> **Problem requirements**: Reproduce only this range: the line holding "Open the Windows Start button" through the last line of the data below, both included, exactly, with no pictures.

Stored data
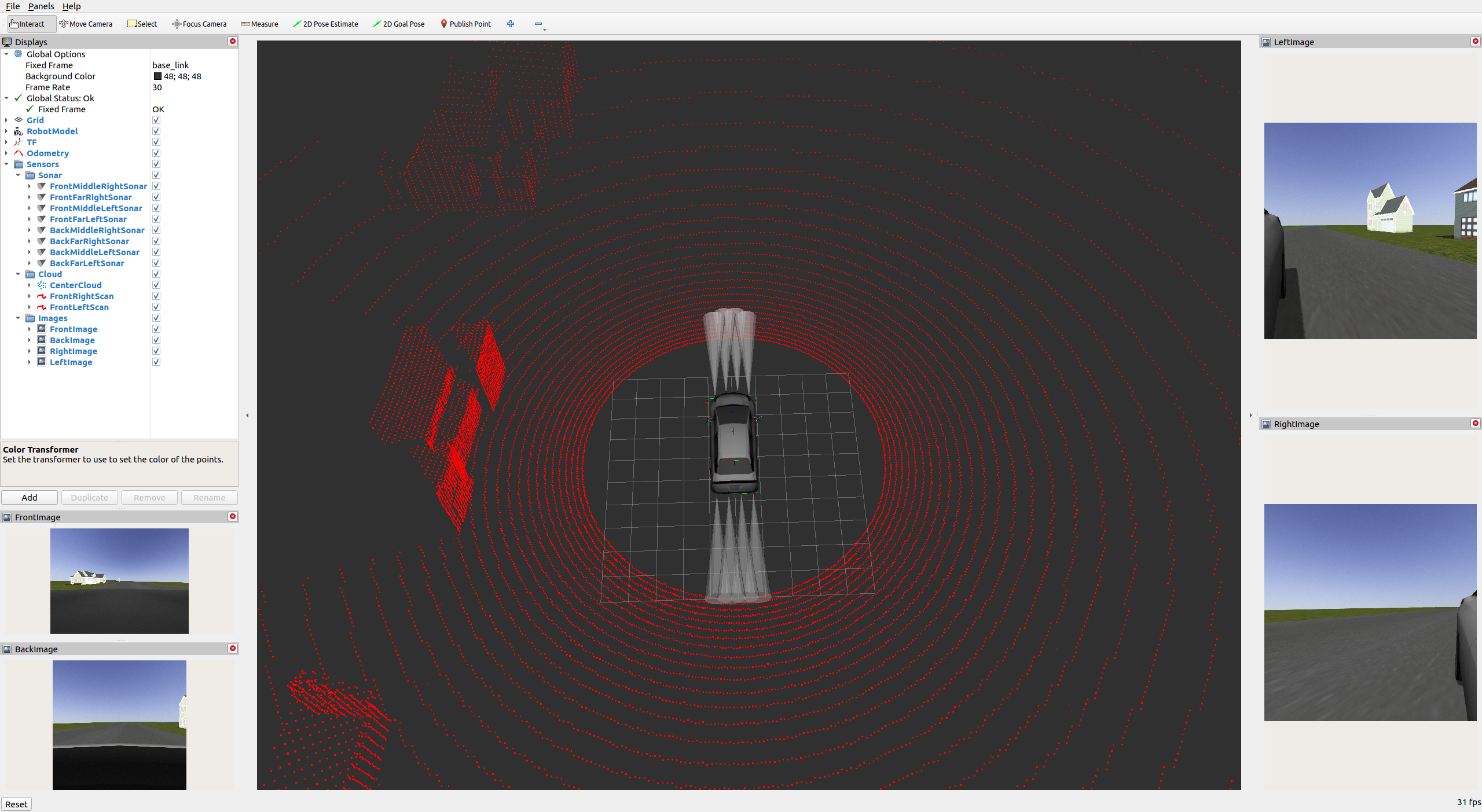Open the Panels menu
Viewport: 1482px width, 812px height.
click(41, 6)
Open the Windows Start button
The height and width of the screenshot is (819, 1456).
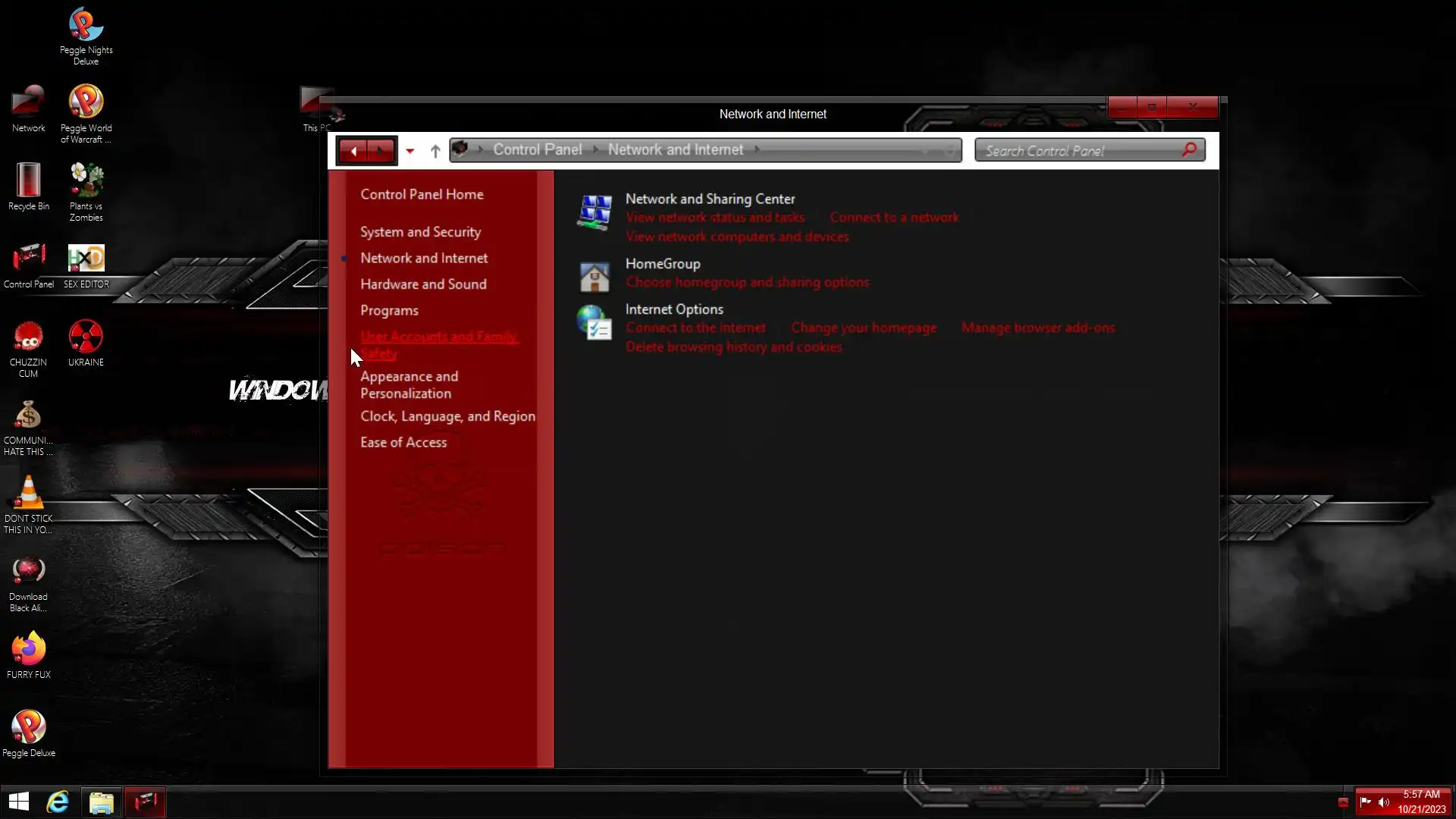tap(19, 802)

> **Task solution**:
Open the Windows Start button
The height and width of the screenshot is (819, 1456).
tap(19, 802)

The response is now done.